Incidentally, for the ostensible reason of averting Abulu curse of its Ọmọ awùsá -walnut pod-like splinter, last week, Southwest Nigerian leaders met for two days in Abulu’s Akure. On the table was a single agenda: to pursue regional integration and foster prosperity across the six states that make up Yorubaland. Ever since the passage of Obafemi Awolowo in 1987, a man the tribe vested with all the attributes of an ancestor, the tribe has orbited aimlessly without a rudder. Awolowo himself acknowledged the shortcomings of his people – they were a sophisticated but self-warring tribe who needed an anchor. Like an Abulu curse, after Awo’s death, metaphorically, Yoruba returned to the centuries before him when inter-tribal wars like the Ijaiye, Ekitiparapo, Kiriji and allied wars were waged among themselves.

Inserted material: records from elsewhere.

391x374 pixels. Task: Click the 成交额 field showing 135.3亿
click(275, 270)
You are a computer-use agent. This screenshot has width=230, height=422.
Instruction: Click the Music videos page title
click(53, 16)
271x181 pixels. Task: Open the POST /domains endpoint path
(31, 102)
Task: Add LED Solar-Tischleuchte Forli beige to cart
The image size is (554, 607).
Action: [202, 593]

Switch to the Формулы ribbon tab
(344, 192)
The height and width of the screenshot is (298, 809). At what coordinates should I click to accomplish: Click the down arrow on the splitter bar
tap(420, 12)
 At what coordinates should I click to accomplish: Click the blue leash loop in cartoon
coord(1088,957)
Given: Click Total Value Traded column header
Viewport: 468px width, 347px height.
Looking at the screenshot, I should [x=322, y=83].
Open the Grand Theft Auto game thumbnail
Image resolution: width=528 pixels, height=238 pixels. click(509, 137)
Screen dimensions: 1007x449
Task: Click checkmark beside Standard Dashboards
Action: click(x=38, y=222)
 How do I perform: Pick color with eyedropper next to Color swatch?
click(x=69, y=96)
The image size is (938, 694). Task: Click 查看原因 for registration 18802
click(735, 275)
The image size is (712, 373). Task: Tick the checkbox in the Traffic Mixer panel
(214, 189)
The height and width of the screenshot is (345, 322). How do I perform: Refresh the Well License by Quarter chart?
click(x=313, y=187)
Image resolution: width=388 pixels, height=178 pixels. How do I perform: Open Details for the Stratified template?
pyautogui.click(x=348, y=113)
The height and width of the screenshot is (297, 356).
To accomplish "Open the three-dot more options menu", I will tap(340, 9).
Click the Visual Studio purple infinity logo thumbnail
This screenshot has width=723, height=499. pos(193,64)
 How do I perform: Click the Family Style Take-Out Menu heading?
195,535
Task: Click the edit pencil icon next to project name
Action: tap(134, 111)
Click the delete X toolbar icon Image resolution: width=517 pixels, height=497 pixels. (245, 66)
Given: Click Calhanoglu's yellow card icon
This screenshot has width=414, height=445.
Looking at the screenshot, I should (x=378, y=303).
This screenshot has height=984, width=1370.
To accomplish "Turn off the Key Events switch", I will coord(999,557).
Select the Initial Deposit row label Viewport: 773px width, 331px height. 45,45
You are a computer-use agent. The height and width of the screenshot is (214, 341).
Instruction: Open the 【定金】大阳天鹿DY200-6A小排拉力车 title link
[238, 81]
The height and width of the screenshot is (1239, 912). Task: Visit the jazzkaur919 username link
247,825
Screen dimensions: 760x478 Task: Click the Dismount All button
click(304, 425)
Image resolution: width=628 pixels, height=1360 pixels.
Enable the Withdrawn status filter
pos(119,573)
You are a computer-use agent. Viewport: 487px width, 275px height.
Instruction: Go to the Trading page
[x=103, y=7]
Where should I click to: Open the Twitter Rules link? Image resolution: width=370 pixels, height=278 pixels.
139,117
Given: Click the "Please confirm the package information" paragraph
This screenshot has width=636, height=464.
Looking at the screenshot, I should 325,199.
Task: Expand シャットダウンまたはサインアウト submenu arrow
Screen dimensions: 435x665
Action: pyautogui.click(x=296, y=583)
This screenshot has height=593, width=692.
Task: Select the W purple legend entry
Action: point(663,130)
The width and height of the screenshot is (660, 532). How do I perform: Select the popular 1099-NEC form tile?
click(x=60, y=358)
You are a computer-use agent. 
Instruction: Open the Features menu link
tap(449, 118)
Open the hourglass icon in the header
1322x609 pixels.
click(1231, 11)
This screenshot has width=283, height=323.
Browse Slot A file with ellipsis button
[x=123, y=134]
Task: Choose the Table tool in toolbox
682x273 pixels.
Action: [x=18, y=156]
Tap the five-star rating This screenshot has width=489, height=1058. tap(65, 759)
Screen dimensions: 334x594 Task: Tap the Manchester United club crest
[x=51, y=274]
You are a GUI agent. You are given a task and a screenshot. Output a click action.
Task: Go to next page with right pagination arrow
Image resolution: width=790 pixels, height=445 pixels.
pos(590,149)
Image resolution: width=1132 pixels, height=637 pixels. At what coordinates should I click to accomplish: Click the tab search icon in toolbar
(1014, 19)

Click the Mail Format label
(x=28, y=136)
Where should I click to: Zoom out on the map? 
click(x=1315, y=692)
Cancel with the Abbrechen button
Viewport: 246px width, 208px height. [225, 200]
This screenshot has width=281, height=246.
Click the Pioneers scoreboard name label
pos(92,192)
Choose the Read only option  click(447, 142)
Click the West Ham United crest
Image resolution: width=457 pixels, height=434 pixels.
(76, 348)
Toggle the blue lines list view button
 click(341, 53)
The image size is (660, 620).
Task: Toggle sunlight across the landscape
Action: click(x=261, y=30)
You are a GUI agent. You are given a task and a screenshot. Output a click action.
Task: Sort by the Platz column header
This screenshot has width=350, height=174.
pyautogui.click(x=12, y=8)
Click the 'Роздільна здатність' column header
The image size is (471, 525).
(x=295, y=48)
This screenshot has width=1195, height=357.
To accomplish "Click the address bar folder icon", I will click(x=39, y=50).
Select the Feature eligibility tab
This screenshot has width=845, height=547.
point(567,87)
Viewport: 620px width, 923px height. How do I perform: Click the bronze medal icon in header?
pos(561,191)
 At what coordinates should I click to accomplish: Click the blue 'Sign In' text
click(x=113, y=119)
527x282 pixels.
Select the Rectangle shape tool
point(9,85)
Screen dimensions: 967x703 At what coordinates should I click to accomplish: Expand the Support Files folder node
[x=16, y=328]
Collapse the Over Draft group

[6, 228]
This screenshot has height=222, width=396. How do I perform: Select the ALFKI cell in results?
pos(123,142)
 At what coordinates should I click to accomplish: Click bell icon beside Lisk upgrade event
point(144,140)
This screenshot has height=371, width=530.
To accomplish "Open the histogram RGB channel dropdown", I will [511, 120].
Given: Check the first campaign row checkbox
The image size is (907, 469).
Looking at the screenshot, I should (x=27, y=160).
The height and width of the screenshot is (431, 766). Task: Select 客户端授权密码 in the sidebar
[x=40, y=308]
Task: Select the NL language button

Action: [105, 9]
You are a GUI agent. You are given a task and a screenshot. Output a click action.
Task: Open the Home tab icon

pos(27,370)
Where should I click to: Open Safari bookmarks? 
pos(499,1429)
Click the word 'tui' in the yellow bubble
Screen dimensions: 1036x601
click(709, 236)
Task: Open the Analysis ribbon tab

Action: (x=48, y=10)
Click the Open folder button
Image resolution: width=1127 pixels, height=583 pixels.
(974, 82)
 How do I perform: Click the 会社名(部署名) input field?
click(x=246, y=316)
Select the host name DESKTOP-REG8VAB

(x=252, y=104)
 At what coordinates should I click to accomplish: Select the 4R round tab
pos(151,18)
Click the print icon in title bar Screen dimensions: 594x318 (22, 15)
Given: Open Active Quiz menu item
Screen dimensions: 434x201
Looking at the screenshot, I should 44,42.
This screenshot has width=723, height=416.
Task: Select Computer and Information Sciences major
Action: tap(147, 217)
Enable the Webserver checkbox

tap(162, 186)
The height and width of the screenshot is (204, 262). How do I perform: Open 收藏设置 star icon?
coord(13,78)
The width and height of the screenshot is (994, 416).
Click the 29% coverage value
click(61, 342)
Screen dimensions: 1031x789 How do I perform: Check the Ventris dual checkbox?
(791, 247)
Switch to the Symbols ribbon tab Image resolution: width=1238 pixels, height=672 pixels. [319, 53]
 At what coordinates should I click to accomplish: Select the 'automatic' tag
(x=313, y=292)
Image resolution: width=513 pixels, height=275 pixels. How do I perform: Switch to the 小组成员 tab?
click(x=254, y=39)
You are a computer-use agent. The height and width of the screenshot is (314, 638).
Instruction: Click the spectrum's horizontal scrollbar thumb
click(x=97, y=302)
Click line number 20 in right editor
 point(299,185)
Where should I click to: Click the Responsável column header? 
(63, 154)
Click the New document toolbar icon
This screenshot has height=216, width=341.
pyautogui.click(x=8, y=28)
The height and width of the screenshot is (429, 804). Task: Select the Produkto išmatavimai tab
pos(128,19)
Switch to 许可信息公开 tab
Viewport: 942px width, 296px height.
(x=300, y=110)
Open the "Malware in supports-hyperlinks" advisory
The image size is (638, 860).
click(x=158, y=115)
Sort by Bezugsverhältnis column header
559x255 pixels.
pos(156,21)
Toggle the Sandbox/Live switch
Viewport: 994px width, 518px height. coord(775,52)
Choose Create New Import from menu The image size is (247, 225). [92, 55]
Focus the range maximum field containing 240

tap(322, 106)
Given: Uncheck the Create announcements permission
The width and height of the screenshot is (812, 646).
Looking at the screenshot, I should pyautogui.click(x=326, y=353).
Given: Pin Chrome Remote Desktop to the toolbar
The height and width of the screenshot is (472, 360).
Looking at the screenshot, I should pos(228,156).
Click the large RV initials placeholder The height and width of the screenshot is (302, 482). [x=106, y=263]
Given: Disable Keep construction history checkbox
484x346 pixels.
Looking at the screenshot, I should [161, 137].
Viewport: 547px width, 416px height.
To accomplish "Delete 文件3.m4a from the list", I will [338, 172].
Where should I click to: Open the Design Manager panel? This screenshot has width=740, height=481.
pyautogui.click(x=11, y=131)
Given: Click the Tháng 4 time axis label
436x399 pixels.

While unity was the overt reason for the Akure gathering, its integral but hidden essence was to garner support for the second-term ambition of their son, Bola Ahmed Tinubu. The summiteers never met to pressurise Tinubu for food on the table of their people but to sing his panegyrics like a self-serving griot. Already, like the local magician of the 1970/80s Nigeria, their son has almost expended all his talismanic wiles, pulling claps-inducing stunts to sustain himself in power. Realising that the Samia Suluhu Hassan of Tanzania stunt of banning political party leaders and jailing them to remain the numero-uno presidential candidate would spark off Armageddon in Nigeria, ours made a detour to the Italian philosopher, Antonio Gramsci. Imprisoned by the fascist regime of Benito Mussolini from 1928 to 1933, Gramsci propounded the theory of hegemony. In his Prison Notes, scribbled together inside the jailhouse of Turi, in the Italian province of Bari, Gramsci taught Tinubu the way to go.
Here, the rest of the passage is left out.